Стояла зловещая тишина, — знаешь, точно перед решающей битвой. И вдруг произошло… ну, чудо, что ли; да-да, я говорю, как думаю, я ведь не шибко ученая: Изабель встрепенулась и с улыбкой сказала: “Значит, ты сжег Вервиль… ну что ж, ты хорошо поступил, Эктор, ты оказал мне услугу”. Как повел себя Эктор? Да как кот на горячих угольях. Не часто, должно быть, она звала его на “ты”.

А Изабель уже чуть ли не смеялась: “Тебе все еще нужны бриллианты?” Бедняга не знал, что и думать; в пьяном угаре он разрывался между боязнью и желанием ответить “да” тому, на что она указывала левой рукой, что сверкало в открытом ларце.

Я чувствовала, как дрожит стоящий подле меня Шомон; на его лице ужас запечатлен от рождения, до чего же он ничтожен, этот человечишка! “Что она замышляет?” — проскрипел он.

«Отвечай же, Эктор, ты хочешь получить их?»

Он промычал наконец, что да, мол, он хочет, конечно, хочет!

«Ну что ж, иди, возьми их!»

И он пошел… как безумный, пошатываясь, он бросился вперед, его темно-багровые губы раскрылись, точно в любовном наслаждении — тьфу, от одного этого меня затошнило! — понимаешь, он решил, что наконец-то победил ее, одержал над нею верх; как подумаешь, с ума сойти можно! Ну почему такие мужчины, вроде него, вечно попадаются в ловушку к женщинам?! Это даже и не глупость; уж не знаю, что их побуждает ВЕРИТЬ чужим словам, если каждое их собственное слово — ложь.

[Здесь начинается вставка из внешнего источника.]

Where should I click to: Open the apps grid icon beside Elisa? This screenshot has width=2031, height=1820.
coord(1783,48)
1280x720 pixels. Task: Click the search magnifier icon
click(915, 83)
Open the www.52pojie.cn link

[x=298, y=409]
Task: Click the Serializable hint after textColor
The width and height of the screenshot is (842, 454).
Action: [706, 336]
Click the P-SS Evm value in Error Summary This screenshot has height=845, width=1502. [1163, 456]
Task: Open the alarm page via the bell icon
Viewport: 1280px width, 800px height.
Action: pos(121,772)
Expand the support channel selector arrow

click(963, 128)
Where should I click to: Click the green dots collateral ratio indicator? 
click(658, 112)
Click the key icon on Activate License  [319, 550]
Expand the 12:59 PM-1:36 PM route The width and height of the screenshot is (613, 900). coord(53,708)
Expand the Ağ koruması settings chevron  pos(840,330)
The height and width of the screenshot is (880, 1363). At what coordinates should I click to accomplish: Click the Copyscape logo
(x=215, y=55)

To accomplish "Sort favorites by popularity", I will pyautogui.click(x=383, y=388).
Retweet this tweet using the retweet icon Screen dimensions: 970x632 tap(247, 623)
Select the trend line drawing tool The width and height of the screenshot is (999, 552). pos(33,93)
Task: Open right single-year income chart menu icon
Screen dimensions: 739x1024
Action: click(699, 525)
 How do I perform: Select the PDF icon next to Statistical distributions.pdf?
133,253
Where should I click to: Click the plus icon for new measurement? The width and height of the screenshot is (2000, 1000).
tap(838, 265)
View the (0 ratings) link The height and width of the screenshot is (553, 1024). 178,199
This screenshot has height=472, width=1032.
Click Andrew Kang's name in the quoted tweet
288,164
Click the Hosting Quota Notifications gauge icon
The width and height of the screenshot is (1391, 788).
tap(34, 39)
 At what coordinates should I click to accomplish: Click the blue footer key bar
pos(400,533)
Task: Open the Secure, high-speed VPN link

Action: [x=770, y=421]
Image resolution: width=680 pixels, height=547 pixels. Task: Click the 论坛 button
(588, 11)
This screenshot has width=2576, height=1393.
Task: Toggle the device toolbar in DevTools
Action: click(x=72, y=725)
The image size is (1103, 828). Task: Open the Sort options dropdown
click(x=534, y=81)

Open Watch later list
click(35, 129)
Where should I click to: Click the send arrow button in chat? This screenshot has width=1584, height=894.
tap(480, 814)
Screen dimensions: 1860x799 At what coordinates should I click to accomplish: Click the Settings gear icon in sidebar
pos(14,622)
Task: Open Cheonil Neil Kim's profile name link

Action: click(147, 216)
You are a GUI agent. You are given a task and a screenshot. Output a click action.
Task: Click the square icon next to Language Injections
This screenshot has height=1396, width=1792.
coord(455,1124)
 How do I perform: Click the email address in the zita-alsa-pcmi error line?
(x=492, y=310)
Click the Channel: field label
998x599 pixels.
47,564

И вдруг Эктор отшатнулся, вскинул руки к лицу, упал и с грохотом покатился вниз по ступеням. Шомон весь перекосился от ужаса, вот уж на кого смотреть противно, когда он пугается. Я взглянула на Изабель; она стояла совершенно спокойная, держа в руке кожаный хлыст отца, которым тот наказывал собак. А мне все еще виделось лицо Эктора, всем своим существом — а не только скрюченными от жадности руками — тянущегося к бриллиантам.

Изабель с равнодушным видом оправляла платье. “Мадам! — простонал нотариус, — вы же выбили ему глаз и рассекли губы!” Она только плечами пожала: “Ничего, привыкнет, вот увидите, к этому быстро привыкают”.

Шомон удалился, волоча за собою шатающегося маркиза; тот визжал и скулил, как побитый пес. Изабель бесстрастно заперла ларец и унесла его к себе в комнату. Она двигалась точно во сне. Хотя нет, не так — все ее осторожные движения напоминали повадки слепой.